Davi Alcolumbre (DEM-AP), Presidente do Senado Federal

“Inadmissível, repugnante e patológica a atitude de Roberto Alvim, de copiar o discurso de um nazista. Além disso, ao ressaltar que a arte brasileira será profundamente vinculada às aspirações urgentes do povo, ele a descaracteriza como uma manifestação da criação e da liberdade para transformá-la em um instrumento pró-ditadura”

Carlos Sampaio, deputado federal (PSDB-SP)

“É repugnante e inaceitável o discurso (de Alvim). Não pode haver espaço para esse tipo de apologia de ideias que levaram a crimes de lesa-humanidade.”

Marina Silva, ex-ministra do Meio Ambiente

“A riqueza da manifestação cultural repele o dirigismo autoritário nacionalista”. “A arte é, na sua essência, transformadora e transgressora.
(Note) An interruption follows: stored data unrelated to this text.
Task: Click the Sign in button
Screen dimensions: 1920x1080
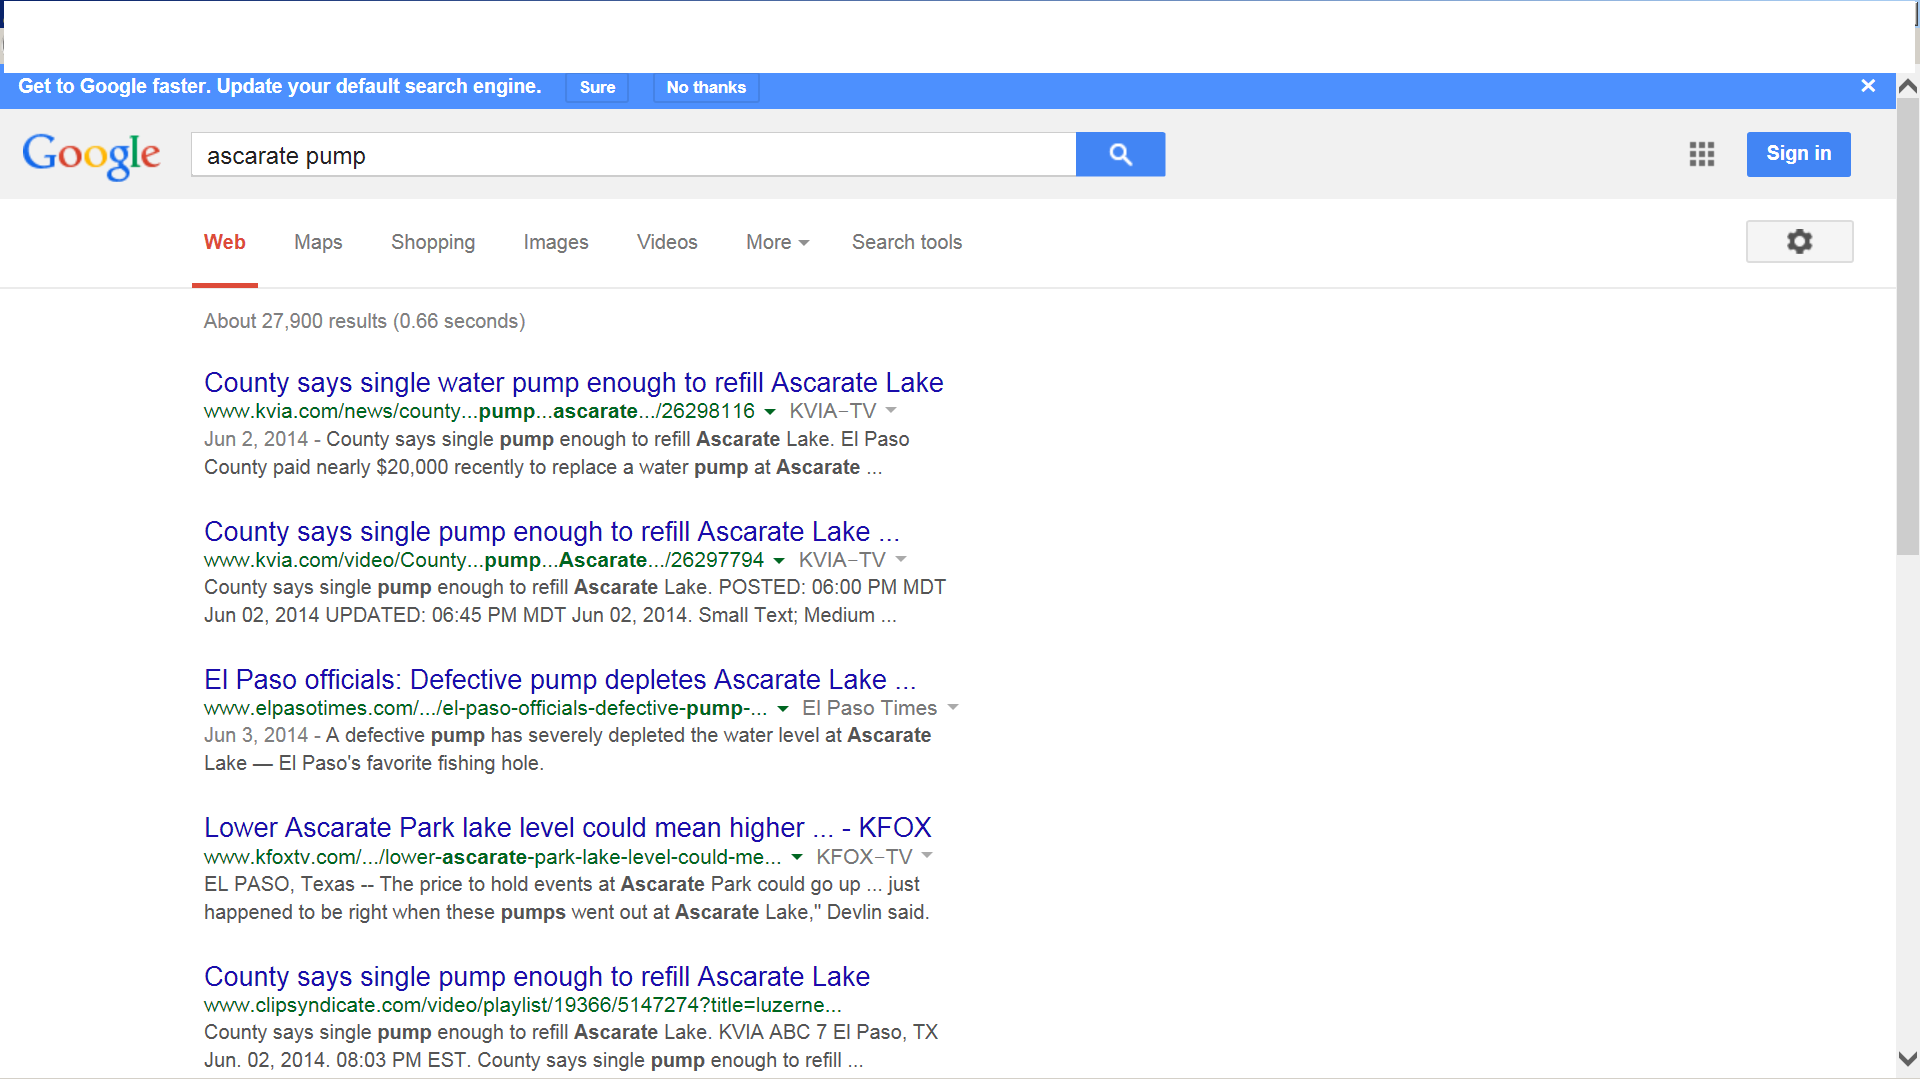Action: tap(1797, 154)
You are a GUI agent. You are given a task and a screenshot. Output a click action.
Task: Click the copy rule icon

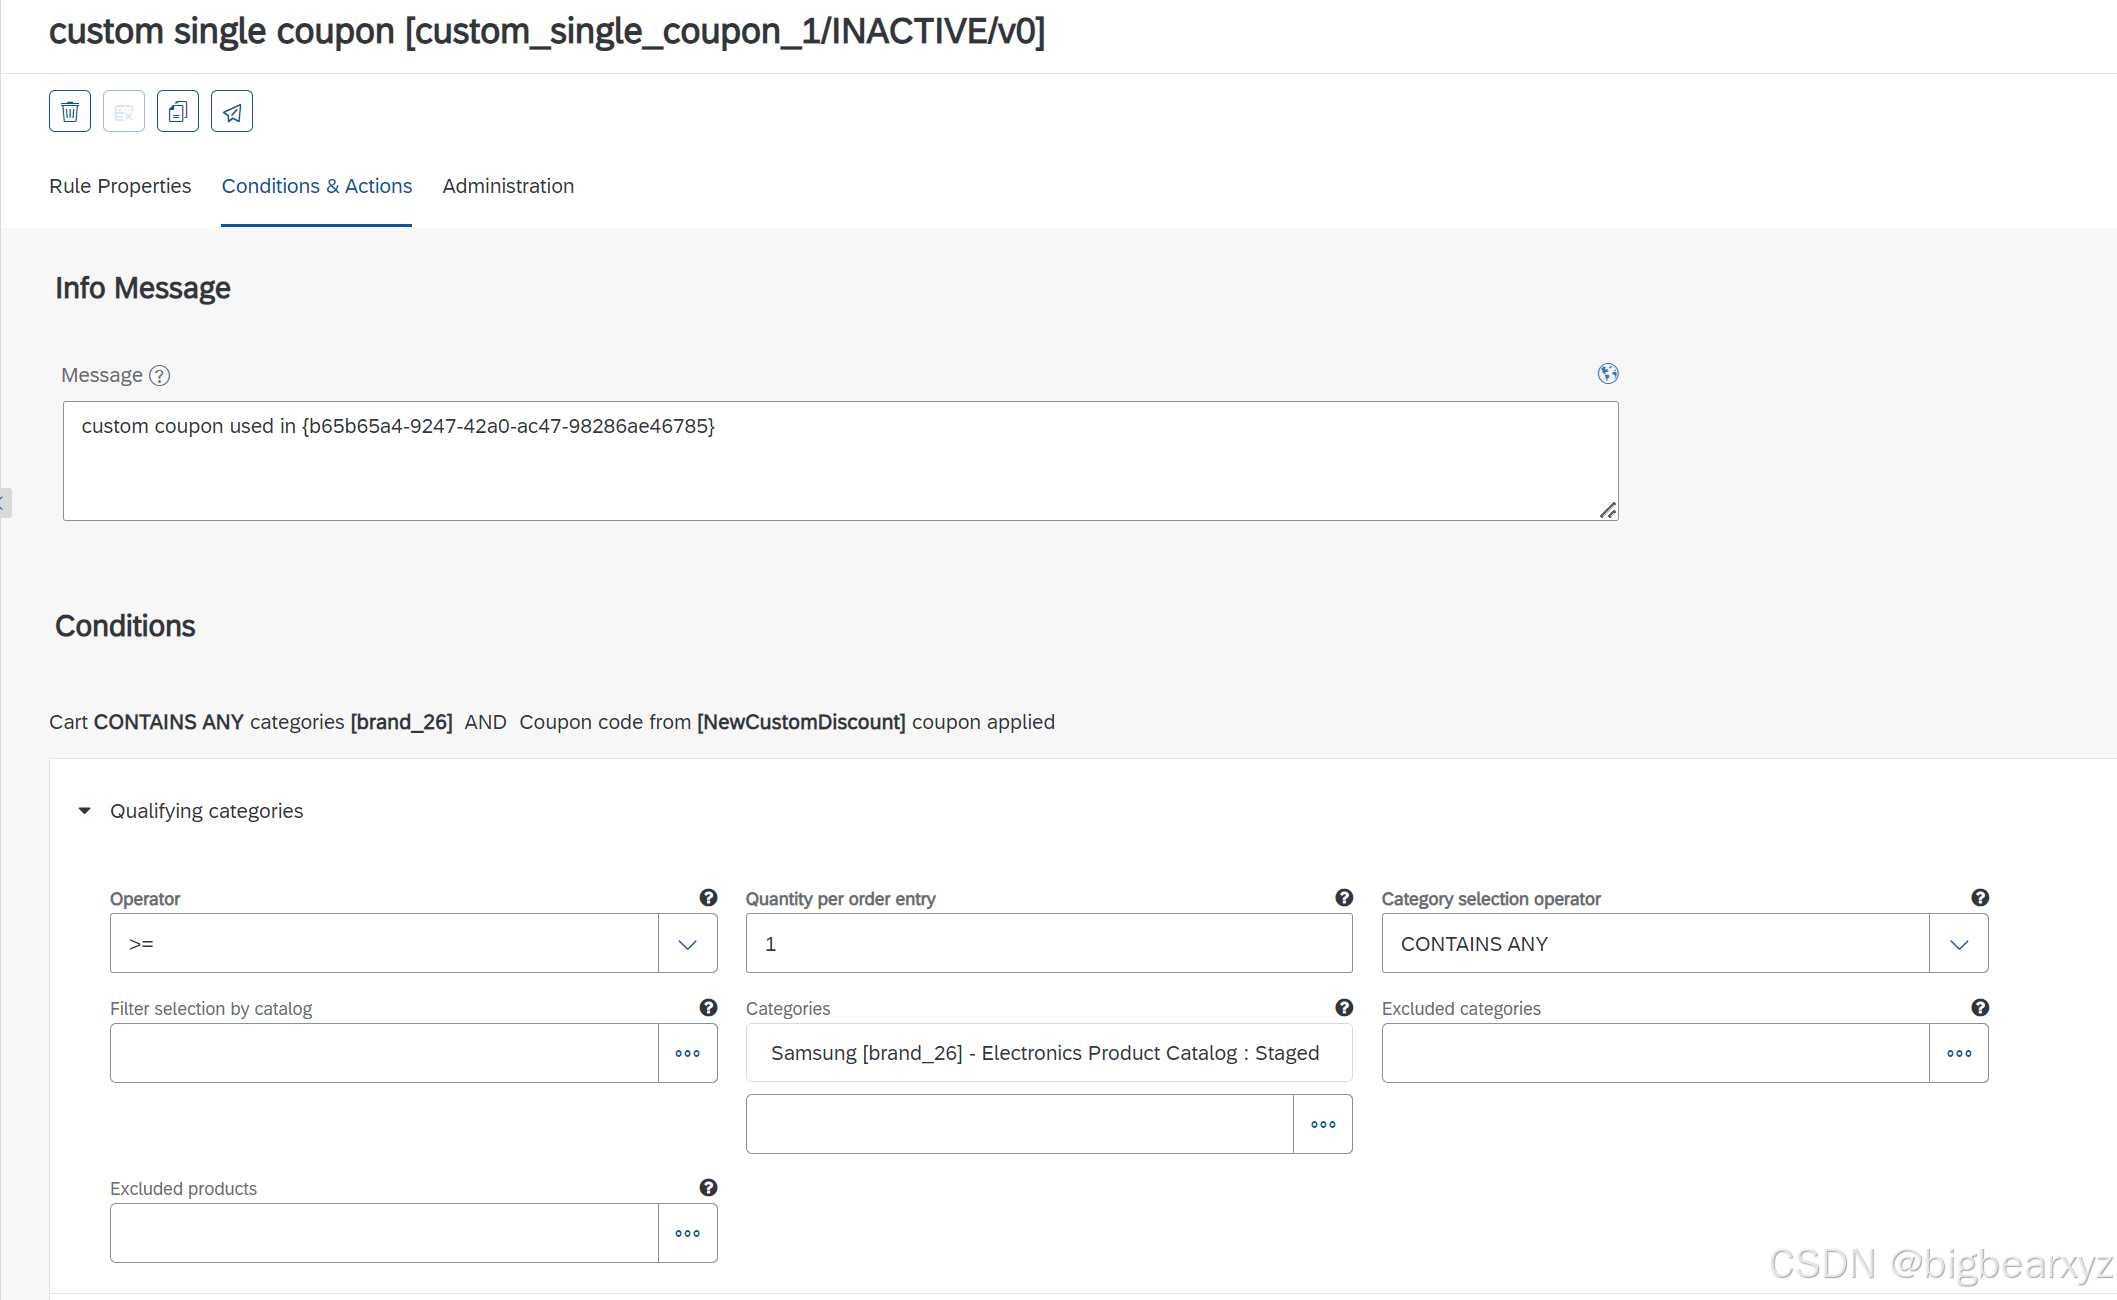point(178,111)
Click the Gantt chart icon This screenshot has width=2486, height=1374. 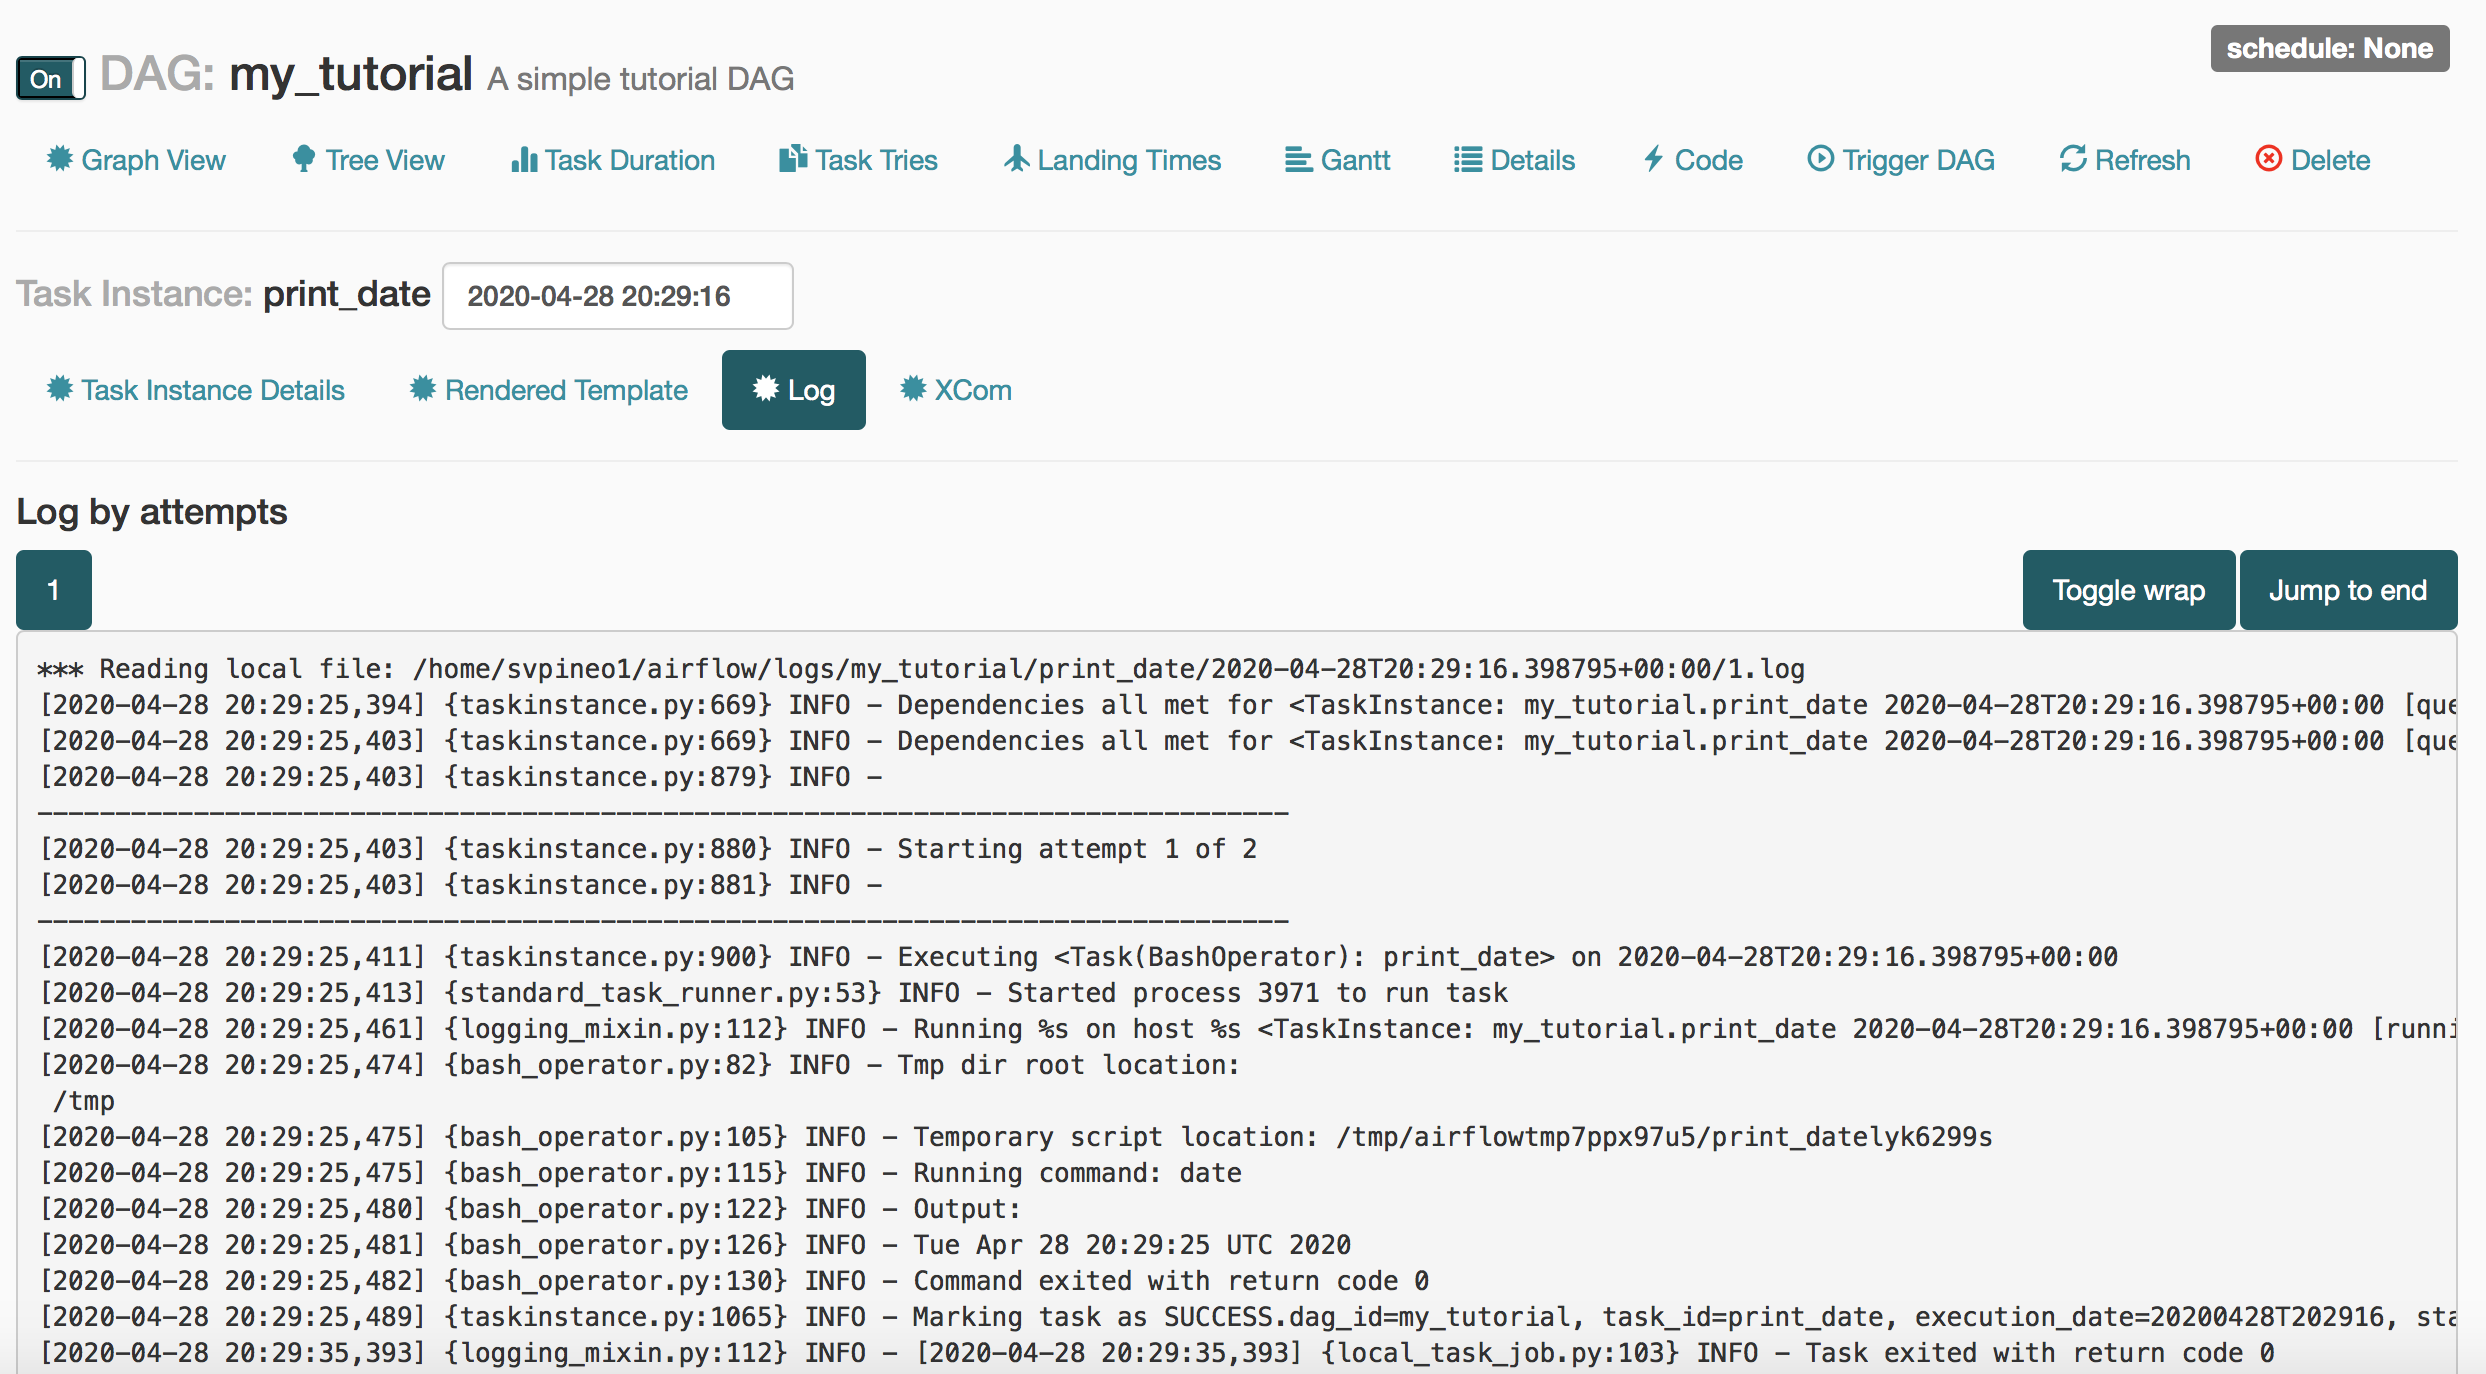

O que faz do Brasil um país grandioso é a força da sua cultura, fruto de um povo profundamente miscigenado e diversificado”

Gilmar Mendes, ministro do STF

“Milhões de seres humanos foram mortos como consequência deste tipo de discurso.”

Ciro Gomes (PDT), ex-governador do Ceará.

“Lamentável que nos dias de hoje alguém faça apologia ao nazismo Uma vergonha e deplorável, sobretudo por vir de um representante público"

João Doria (PSDB), governador de São Paulo

“A demissão do secretário resolveu o problema. Agora é atribuição do presidente encontrar outra pessoa de direita para a pasta, que é uma das mais infiltradas e aparelhadas pela esquerda"

Sóstenes Cavalcante, deputado federal (DEM-RJ)

"O presidente agiu certo e de forma ágil"

Marcos Pereira (Republicanos-SP), vice-presidente da Câmara

“Ele (Bolsonaro) foi cirúrgico”

Carla Zambelli, deputada federal, (PSL-SP). O ex-partido do presidente divulgou nota dizendo que era "inadmissível aceitar tal posicionamento partindo de um representante de um país democrático."